We found components of the signature in the labs (white blood cell count), vital signs (BP), and from the bedside monitor (every-2-second respiratory rate, variability of the SpO₂). We affirmed the importance of continuous cardiorespiratory monitoring data in discovering dynamic signatures of illness (38–40) excluding it reduced the AUC by 12%. This finding underscores the importance of using all available sources of information in bedside predictive analytics monitoring (41).

Individual chart review proved to be of great importance in defining the signature of illness. When we used a computable phenotype, we found cases in 852 more patient admissions, but the statistical models returned poorer performance with a 29% reduction in AUC. Like sepsis, the gold standard for case identification for model training is individual chart review (42).

Our study has several limitations including the single-center observational nature. Our model was constructed using data from a mixed cardiac/medical-surgical PICU, limiting its applicability broadly to all PICUs and patient populations. We were limited to the time of the intubation, rather than the time the clinical decision to intubate was made, to define the event. We were also limited by the indication(s) for intubation (e.g., respiratory failure, hemodynamic instability) as recorded in the NEAR4KIDS database. To our knowledge, the inter-rater reliability for establishing intubation indication(s) for the NEAR4KIDS database has not been evaluated. The small number of admissions from teenagers, and the low rate of unplanned intubation in that age range, limits the ability to capture a complete signature of illness. Physiological monitoring data included epochs with artifact due to, for example, physical therapy or suctioning. We also did not control for the impact of routine medications, such as sedatives and vasoactives, or non-invasive respiratory support on physiology. We acknowledge that these factors contribute to the complex and nuanced clinical scenarios in the PICU, and that results of a predictive model are to be taken into consideration with many other factors.

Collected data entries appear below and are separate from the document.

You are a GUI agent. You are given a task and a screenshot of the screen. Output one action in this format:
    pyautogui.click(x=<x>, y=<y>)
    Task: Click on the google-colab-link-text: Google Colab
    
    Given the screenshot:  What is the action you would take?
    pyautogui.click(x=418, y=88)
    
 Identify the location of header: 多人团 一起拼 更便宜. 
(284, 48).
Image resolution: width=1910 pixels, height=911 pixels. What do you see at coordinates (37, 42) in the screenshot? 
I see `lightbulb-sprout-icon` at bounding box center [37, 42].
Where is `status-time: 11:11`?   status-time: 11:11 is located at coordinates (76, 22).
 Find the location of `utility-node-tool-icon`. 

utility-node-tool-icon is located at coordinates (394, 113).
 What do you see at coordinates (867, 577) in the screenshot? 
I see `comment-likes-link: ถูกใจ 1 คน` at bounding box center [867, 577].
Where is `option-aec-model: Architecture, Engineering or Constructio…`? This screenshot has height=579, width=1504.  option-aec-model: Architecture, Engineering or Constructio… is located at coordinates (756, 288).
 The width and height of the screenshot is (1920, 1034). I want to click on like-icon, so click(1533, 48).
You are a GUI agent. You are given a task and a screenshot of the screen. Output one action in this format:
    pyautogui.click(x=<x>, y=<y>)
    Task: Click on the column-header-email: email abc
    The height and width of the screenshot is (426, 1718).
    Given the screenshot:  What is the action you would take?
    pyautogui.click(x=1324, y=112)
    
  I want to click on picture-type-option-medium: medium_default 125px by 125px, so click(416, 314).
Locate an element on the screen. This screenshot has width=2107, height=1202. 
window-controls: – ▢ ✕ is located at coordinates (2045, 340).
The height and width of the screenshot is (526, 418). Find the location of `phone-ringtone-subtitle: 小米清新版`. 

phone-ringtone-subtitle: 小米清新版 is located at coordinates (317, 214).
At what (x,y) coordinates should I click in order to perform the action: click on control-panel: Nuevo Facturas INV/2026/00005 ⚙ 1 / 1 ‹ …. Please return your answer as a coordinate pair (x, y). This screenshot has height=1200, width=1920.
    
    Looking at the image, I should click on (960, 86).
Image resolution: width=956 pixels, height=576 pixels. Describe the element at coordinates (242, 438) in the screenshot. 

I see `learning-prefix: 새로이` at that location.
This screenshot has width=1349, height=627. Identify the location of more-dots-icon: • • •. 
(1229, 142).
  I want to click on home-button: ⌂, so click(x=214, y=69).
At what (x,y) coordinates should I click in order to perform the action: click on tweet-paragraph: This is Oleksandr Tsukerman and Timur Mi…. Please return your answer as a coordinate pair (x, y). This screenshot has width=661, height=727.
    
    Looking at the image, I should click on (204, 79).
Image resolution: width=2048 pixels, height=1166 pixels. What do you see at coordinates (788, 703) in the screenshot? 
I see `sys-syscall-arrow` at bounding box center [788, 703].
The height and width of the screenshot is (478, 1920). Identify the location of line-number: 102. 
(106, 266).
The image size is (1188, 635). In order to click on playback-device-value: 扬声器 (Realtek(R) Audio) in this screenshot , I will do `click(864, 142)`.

Additionally, we were limited to the time of the intubation, rather than the time the clinical decision to intubate was made, to define the event. Several factors may influence the timing of the clinical decision to intubate. While one patient may demonstrate clinical decompensation over a period of hours and another may experience an acute catastrophic event, we were encouraged by the observation of improved AUC at four hours prior to the event. Next steps include external validation of our models and evaluation through prospective integration into clinical care.

We have studied physiological and biochemical dynamics leading up to the event of unplanned intubation in a PICU. We observed that patients who experienced unplanned intubation were younger, more likely to have a co-morbid condition, and more likely to have undergone cardiac surgery. In addition, we identified different signatures of illness for medical, cardiac surgical, and non-cardiac surgical patients. While all this information is already incorporated into clinical practice by PICU teams, using predictive analytics prospectively to accurately estimate risk based on high-dimensional physiological signatures can support clinical decision making, direct new approaches for continuous monitoring in the PICU, and improve patient outcomes.